» Given information:

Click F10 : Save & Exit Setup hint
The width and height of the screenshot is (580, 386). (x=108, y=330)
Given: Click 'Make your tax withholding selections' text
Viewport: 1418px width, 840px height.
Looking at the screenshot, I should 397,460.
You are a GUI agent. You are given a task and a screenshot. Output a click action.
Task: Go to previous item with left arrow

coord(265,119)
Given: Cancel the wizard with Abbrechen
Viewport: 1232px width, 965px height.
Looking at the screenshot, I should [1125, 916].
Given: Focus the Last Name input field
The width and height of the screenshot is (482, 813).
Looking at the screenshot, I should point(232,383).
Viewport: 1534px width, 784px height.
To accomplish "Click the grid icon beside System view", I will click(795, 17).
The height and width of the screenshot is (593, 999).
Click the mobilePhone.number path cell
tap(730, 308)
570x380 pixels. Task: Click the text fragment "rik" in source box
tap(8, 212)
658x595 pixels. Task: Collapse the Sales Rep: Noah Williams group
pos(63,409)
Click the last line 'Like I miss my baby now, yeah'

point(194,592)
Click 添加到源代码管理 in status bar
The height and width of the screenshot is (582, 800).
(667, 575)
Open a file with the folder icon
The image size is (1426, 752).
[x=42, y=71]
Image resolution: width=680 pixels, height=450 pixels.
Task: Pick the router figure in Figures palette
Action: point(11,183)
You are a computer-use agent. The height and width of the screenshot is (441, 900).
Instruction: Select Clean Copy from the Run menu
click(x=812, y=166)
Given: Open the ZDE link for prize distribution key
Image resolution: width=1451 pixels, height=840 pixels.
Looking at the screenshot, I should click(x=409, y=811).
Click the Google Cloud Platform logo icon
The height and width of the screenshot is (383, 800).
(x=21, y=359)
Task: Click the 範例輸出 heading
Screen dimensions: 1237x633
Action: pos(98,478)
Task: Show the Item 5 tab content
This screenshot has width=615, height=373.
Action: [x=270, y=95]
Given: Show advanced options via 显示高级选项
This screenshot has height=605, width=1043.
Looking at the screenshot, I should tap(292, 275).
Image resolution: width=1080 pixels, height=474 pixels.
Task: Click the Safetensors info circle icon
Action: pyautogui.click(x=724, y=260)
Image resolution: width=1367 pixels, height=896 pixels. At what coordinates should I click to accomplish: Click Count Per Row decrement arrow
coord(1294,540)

» Task instructions: Within the material, how many lines hold "Show"? Say only the number.

» Final answer: 2